- Exercise:
Return only that part of the material below which starts with the line containing "Task: Go back with the Back button" and goes on through the line containing "You are a computer-use agent. The", restated exactly.

*-*-*

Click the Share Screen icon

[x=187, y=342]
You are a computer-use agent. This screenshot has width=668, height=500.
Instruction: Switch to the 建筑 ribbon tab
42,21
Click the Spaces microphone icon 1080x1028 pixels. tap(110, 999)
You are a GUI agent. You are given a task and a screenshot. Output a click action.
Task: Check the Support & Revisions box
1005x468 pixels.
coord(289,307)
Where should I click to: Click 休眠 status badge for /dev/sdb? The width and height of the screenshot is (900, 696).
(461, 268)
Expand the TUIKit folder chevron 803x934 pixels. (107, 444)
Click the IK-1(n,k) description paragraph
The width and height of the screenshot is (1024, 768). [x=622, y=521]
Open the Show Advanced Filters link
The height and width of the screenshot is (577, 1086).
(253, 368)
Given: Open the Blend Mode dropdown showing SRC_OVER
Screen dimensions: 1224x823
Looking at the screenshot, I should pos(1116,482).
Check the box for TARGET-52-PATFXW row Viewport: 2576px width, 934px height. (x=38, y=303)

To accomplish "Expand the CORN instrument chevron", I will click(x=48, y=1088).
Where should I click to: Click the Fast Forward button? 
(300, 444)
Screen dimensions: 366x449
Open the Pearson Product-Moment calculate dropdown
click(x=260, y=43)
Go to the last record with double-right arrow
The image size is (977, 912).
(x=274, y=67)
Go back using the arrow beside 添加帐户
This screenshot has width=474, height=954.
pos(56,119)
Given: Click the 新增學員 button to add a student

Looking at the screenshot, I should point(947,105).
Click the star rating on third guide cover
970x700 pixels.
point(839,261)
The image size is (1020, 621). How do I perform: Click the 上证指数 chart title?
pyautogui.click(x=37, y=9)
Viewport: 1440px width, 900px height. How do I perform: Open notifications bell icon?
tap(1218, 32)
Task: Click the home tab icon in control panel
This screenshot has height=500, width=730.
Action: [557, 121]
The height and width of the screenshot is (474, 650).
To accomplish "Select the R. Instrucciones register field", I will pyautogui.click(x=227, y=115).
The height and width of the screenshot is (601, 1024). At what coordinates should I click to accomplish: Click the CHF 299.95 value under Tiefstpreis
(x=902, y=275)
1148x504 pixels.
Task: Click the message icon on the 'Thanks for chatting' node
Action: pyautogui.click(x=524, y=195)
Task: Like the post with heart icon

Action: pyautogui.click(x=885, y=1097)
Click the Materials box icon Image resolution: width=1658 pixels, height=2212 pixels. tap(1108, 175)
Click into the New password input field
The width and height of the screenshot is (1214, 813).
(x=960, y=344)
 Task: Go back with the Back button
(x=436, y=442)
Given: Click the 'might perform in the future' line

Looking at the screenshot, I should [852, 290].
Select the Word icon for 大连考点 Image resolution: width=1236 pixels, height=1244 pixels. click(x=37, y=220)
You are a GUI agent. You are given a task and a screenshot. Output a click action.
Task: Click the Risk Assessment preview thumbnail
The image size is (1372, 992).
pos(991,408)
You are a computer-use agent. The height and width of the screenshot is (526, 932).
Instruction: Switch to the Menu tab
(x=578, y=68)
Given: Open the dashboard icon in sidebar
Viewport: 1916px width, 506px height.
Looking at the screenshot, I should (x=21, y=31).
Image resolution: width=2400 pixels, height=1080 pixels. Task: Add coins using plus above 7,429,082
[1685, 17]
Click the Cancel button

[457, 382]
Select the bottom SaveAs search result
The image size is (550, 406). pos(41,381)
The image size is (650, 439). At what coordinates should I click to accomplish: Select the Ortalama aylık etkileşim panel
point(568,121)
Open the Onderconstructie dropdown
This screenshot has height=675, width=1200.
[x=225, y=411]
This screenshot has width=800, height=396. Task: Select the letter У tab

*-*-*

- Answer section:
 Task: Go back with the Back button
(x=436, y=442)
Given: Click the 'might perform in the future' line

Looking at the screenshot, I should [852, 290].
Select the Word icon for 大连考点 Image resolution: width=1236 pixels, height=1244 pixels. click(x=37, y=220)
You are a GUI agent. You are given a task and a screenshot. Output a click action.
Task: Click the Risk Assessment preview thumbnail
The image size is (1372, 992).
pos(991,408)
You are a computer-use agent. The height and width of the screenshot is (526, 932).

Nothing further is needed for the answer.